Website crawler (Webcrawler)

📍 What is Webcrawler?

The Page Content Webcrawler is an advanced tool designed to traverse the web by following hyperlinks from page to page, collecting and extracting content. It begins at a given URL and explores linked pages, allowing you to gather large volumes of data across multiple domains. This crawling capability enables comprehensive data extraction, making it suitable for a variety of applications such as data analysis and AI model training.

Input params

url 🌐 (required): The initial URL from which the crawler begins its journey across the web.
blacklist_regexp 🚫 (optional): A regular expression to exclude certain URLs from being crawled.
whitelist_regexp ✅ (optional): A regular expression to include only specific URLs for crawling.
allow_subdomains 🔗 (optional): Set to true if the crawler should include subdomains in its search.

🧹 Cleaned Content

For each crawled page the Webcrawler delivers content that is free of HTML, providing pure, unstructured text. This feature is particularly useful for applications requiring clean data, such as training AI language models, where pure textual data is needed for effective learning and analysis.

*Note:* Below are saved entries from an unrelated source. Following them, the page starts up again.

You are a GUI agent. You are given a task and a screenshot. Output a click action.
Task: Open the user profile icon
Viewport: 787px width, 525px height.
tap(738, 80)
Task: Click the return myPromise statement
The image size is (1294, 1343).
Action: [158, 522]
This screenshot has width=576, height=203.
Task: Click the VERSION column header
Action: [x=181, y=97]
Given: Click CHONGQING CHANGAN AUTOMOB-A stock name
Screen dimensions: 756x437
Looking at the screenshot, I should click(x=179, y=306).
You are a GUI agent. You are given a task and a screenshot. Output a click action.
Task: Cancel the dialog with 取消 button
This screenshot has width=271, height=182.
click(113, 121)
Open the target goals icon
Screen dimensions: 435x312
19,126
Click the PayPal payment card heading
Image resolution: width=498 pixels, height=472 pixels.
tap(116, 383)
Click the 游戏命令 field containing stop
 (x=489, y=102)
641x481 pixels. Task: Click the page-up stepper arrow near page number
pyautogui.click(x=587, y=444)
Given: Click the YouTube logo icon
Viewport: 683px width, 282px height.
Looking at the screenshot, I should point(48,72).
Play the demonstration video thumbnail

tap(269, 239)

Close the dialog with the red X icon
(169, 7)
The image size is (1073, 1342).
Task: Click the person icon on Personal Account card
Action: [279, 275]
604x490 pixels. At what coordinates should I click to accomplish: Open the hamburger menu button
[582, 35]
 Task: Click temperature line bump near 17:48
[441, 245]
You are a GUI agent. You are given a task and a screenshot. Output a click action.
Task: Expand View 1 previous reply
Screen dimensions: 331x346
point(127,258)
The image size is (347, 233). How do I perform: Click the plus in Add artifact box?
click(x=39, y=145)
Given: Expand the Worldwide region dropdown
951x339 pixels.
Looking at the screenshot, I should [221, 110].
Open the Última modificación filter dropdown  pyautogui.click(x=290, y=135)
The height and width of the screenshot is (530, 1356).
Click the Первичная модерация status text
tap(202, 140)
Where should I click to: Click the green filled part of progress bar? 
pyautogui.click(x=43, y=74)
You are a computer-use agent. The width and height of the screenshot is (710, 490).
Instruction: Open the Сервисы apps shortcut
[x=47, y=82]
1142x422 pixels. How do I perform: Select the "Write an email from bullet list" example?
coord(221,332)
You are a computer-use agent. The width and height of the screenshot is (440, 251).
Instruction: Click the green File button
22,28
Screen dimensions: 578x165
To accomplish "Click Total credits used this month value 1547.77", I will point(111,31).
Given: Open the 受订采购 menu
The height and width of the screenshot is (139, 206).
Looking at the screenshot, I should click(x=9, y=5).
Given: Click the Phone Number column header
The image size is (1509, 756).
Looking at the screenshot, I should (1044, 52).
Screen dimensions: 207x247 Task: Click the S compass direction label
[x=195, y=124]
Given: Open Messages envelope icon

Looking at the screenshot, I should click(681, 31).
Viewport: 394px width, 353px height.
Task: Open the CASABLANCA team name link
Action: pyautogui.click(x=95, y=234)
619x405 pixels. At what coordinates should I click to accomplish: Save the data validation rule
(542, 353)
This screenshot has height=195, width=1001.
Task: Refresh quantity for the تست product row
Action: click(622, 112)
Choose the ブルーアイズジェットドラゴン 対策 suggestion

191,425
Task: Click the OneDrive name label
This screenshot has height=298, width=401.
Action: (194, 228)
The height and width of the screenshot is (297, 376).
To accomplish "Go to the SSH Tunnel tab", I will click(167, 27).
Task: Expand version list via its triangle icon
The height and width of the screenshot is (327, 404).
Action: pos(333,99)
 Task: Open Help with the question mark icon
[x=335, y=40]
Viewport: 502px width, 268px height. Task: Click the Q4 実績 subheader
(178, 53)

In other words it convert webpage like this:


<!doctype html>
<html>
<head>
    <title>Example Domain</title>
    <meta charset="utf-8" />
    <meta http-equiv="Content-type" content="text/html; charset=utf-8" />
    <meta name="viewport" content="width=device-width, initial-scale=1" />
</head>
<body>
<div>
    <h1>Example Domain</h1>
    <p>This domain is for use in illustrative examples in documents. You may use this
    domain in literature without prior coordination or asking for permission.</p>
    <p><a href="https://www.iana.org/domains/example">More information...</a></p>
</div>
</body>
</html>

to the output like this:

Example Domain 
Example Domain 
This domain is for use in illustrative examples in documents. You may use this
   domain in literature without prior coordination or asking for permission.
   More information...

How can I use Webcrawler?

The Page Content Webcrawler is a versatile tool that can be utilized in various scenarios:

🧠 Train LLM Models: Gather large-scale textual data to train and refine large language models (LLMs). The clean and unstructured content extracted by the Webcrawler is ideal for improving model accuracy and depth.
📰 Content Aggregation: Automatically collect and aggregate articles, blogs, and news content from multiple websites to keep up with the latest trends and updates in specific industries.
📊 Market Research: Conduct comprehensive market research by crawling competitor websites and extracting valuable insights on pricing, product offerings, and customer feedback, enabling data-driven strategic decisions.

Request example

{
  "url": "https://example.com/",
  "whitelist_regexp": "",
  "blacklist_regexp": "",
  "allow_subdomains": false,
  "clean": true
}

Response example

The main is that for each page there will be two links:

raw_content_url - link to the raw content of the page
cleaned_content_url - link to the cleaned content of the page

{
  "job_id": "23b81e21-c672-4402-a886-303f18de9555",
  "url": "https://stripe.com/",
  "scrape_type": "cleaned",
  "extract_rules": "",
  "whitelist_regexp": "",
  "blacklist_regexp": "",
  "allow_subdomains": false,
  "items_limit": 10,
  "created_at": "2024-06-17T12:22:08.034Z",
  "crawl_delay_ms": 0,
  "finished_at": "2024-06-17T12:23:01.53Z",
  "webhook_url": "https://yourserver.com/webhook",
  "webhook_status": 0,
  "webhook_error": "",
  "status": "done",
  "job_items": [
    {
      "id": "3542eeb1-dd99-4e92-88d4-774a1424737d",
      "job_id": "23b81e21-c672-4402-a886-303f18de9555",
      "original_url": "https://stripe.com/docs/no-code/tap-to-pay",
      "page_status_code": 200,
      "raw_content_url": "https://data.webcrawlerapi.com/raw/clwgv3ywz000hsy99lwbk7q18/23b81e21-c672-4402-a886-303f18de9555/https___stripe_com_docs_no_code_tap_to_pay",
      "cleaned_content_url": "https://data.webcrawlerapi.com/raw/clwgv3ywz000hsy99lwbk7q18/23b81e21-c672-4402-a886-303f18de9555/https___stripe_com_docs_no_code_tap_to_pay",
      "status": "done",
      "title": "Tap to Pay on the Dashboard mobile app | Stripe Documentation",
      "created_at": "2024-06-17T12:22:19.511Z",
      "updated_at": "2024-06-17T12:22:33.334Z",
      "retries": 0,
      "cost": 0.002
    }
  ]
}

Legal

This web scraping tool is designed to collect only publicly available data from websites, ensuring that no private information such as emails, phone numbers, or other sensitive details is accessed or gathered. It is important to note that the responsibility for how the collected data is used lies entirely with the user of the tool. Users must ensure that their actions comply with relevant laws, regulations. The owner of the Scraper does not control or influence the use of the data and is not liable for any misuse by the user.